Tuesday, July 15, 2014

Movie Popcorn and Chimpanzees

   I don't buy pop and popcorn at the movies. The only reason, until recently, has been that I am a penny-pincher and the thought of the biggest part of $20 going for popcorn and pop gives me a sore stomach.
   N ow I found another reason to think twice about buying popcorn at the movies. The theatres ‘butter’ popcorn with palm oil because it is cheaper than butter and many other vegetable oils. More and more of it comes from palm oil plantations that are creating ecological concerns.
   In an article being prepared for Current Biology, researchers lay out concerns about how the increasing number of palm oil plantations will affect great ape populations. They say that almost forty percent of the distribution of great ape species on unprotected lands overlaps suitable oil palm areas.
   Palm oil has become extremely popular in the last thirty years because it is cheap. It is cheap because the trees are super productive: they bear fruit in just four years and continue producing for twenty-five. The trees are native to Africa and palm oil has been used as a cooking oil for centuries.

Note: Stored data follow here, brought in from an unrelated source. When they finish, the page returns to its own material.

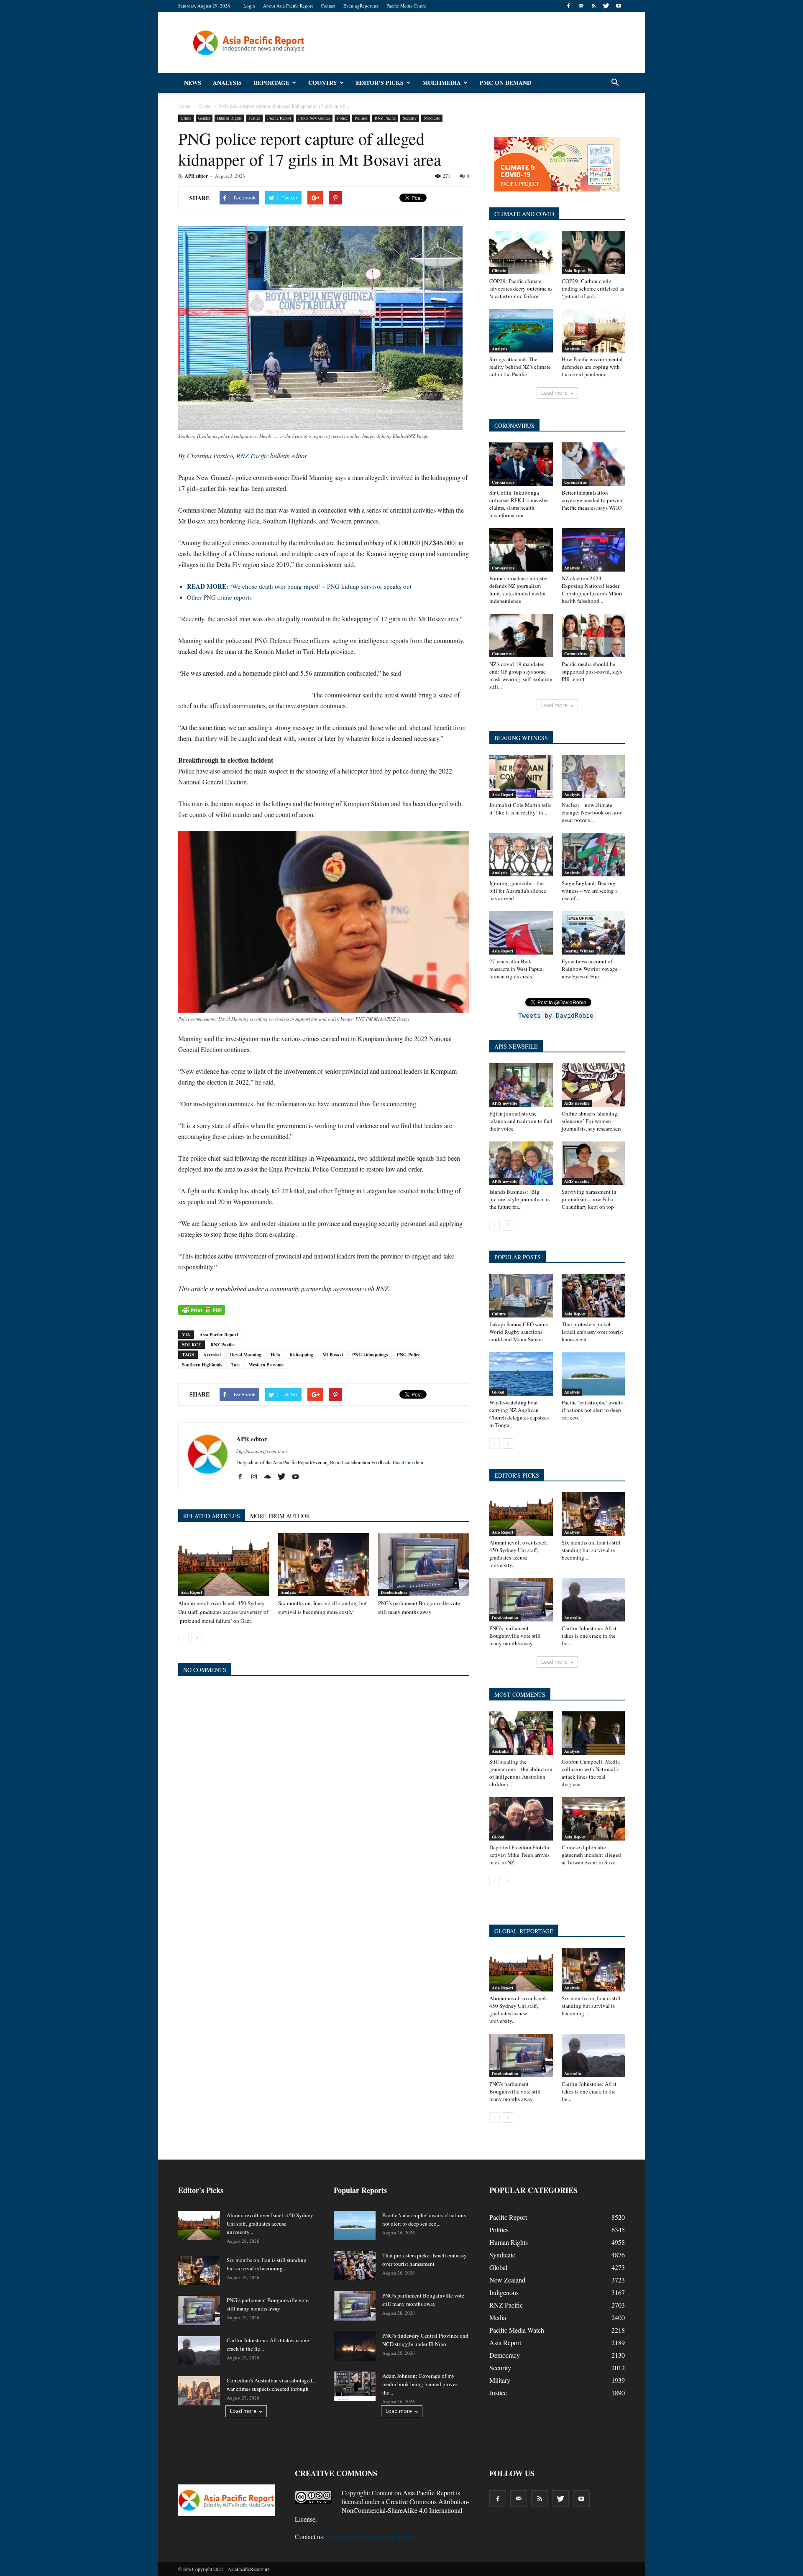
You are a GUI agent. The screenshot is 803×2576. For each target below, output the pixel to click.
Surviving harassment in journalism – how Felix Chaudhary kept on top (589, 1199)
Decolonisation (394, 1592)
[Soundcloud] (271, 1476)
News (192, 82)
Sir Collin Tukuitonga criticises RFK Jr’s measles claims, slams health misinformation (518, 504)
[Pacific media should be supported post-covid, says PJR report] (593, 635)
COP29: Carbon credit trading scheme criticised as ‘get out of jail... (593, 288)
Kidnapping (301, 1354)
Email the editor (408, 1462)
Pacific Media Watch (516, 2330)
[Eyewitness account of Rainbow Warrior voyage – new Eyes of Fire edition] (593, 933)
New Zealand (507, 2279)
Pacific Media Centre (406, 6)
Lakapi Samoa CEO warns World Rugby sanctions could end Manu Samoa (518, 1331)
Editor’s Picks (380, 82)
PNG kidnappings (370, 1354)
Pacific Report (279, 118)
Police (342, 118)
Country (322, 82)
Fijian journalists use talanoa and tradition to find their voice (520, 1121)
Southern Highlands (202, 1364)
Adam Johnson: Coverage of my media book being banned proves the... (420, 2384)
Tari (235, 1364)
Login (249, 6)
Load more (554, 392)
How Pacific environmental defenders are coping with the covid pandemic (592, 366)
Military (499, 2380)
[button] (615, 83)
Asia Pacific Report (218, 1334)
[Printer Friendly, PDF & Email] (201, 1310)
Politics (361, 118)
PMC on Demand (505, 82)
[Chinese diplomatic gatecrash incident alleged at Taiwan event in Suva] (593, 1819)
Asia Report (191, 1592)
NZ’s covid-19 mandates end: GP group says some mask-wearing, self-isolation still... (520, 675)
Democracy (504, 2355)
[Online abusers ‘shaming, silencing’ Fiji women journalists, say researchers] (593, 1085)
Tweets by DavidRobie (555, 1015)
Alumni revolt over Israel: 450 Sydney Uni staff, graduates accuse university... (518, 1554)
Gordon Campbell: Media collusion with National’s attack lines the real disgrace (591, 1773)
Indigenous (504, 2292)
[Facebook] (568, 6)
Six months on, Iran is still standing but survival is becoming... (591, 1550)
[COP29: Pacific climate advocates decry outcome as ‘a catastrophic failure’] (521, 252)
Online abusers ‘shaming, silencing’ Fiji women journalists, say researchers (591, 1121)
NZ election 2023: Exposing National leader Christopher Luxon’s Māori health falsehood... (592, 589)
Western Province (266, 1364)
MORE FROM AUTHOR (280, 1516)
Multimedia (441, 82)
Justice (254, 118)
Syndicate (432, 118)
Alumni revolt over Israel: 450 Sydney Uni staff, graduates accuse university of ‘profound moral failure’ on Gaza (223, 1611)
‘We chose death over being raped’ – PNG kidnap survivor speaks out (299, 586)
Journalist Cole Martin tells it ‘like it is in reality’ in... (520, 808)
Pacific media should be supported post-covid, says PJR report (592, 671)
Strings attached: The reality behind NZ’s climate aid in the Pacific (520, 366)
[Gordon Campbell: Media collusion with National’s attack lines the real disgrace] (593, 1733)
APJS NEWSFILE (516, 1046)
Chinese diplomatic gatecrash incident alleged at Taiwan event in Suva (591, 1854)
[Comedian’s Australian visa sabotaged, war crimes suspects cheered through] (199, 2390)
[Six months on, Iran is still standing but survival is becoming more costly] (323, 1564)
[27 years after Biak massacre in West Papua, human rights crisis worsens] (521, 933)
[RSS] (593, 6)
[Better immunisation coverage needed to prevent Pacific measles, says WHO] (593, 464)
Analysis (227, 82)
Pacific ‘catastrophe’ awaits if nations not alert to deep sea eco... (592, 1410)
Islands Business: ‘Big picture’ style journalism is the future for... (519, 1199)
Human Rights (229, 118)
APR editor (196, 176)
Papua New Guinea (314, 118)
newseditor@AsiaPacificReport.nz (371, 2536)
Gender (204, 118)
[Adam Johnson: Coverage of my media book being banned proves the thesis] (355, 2386)
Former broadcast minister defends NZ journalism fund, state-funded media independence (518, 589)
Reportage (271, 82)
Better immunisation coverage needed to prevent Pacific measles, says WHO (593, 500)
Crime (186, 118)
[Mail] (581, 6)
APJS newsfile (504, 1103)
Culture (499, 1314)
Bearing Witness (579, 951)
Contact (328, 6)
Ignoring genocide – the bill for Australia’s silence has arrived (517, 890)
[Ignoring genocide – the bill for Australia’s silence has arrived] (521, 854)
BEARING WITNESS (521, 738)
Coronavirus (503, 482)
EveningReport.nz (360, 6)
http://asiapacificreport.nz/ (261, 1451)
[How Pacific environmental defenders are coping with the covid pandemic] (593, 330)
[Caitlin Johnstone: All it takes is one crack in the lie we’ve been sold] (593, 1599)
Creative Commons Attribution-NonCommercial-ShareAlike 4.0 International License (382, 2510)
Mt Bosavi (332, 1354)
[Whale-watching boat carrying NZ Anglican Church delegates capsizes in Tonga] (521, 1374)
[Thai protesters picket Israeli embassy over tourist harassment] (593, 1295)
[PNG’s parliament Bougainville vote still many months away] (423, 1564)
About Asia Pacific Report (288, 6)
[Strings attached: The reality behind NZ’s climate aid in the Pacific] (521, 330)
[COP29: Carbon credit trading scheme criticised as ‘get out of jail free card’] (593, 252)
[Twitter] (606, 6)
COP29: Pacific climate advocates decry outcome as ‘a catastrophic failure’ (520, 288)
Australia (572, 1618)
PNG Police (408, 1354)
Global (498, 1392)
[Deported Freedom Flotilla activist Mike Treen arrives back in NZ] (521, 1819)
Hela (275, 1354)
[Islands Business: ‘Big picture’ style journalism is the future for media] (521, 1163)
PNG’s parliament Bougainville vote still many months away (515, 1635)
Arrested (212, 1354)
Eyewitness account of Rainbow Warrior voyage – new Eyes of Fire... (592, 968)
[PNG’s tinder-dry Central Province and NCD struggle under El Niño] (355, 2346)
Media (497, 2317)
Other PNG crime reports (219, 597)
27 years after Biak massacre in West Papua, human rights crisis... (516, 968)
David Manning (245, 1354)
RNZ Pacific (385, 118)
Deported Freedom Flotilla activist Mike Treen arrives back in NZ (519, 1854)
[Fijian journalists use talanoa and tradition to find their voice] (521, 1085)
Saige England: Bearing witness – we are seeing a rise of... (590, 890)
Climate (499, 270)
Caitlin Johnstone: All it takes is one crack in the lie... (589, 1635)
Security (410, 118)
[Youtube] (618, 6)
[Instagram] (257, 1476)
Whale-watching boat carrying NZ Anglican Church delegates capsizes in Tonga (519, 1414)
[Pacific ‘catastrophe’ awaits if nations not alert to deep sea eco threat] (593, 1374)
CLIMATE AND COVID (524, 214)
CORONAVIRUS (514, 425)
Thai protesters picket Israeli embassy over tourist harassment (592, 1331)
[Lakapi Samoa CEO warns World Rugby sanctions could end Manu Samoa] (521, 1295)
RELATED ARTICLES (211, 1516)
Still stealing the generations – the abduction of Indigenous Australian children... (520, 1773)
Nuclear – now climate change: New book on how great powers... (592, 812)
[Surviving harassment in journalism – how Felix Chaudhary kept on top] (593, 1163)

   Thirty years or so ago manufacturers discovered the cost benefits of palm oil and huge swaths of forests in Southeast Asia, particularly Malaysia and  Indonesia were knocked down in favour of palm oil plantations. Since then the oil is being used increasingly in everything from foodstuffs, to soap to cosmetics. The World Wildlife Fund has estimated that half of the products on the shelves of major supermarkets contain palm oil.
   The researchers reporting results in Current Biology say guidelines are needed urgently for expansion of oil palm in Africa to minimize the impacts on apes and other wildlife. The great apes, which include chimpanzees and gorillas, already are threatened by hunting and habitat loss and the worry is that palm oil expansion without controls will put them on the final stretch to extinction.
   No one is saying don’t buy popcorn at the theatre, but we all should be aware that palm oil production poses risks to the global environment if people don’t pay attention and demand controls.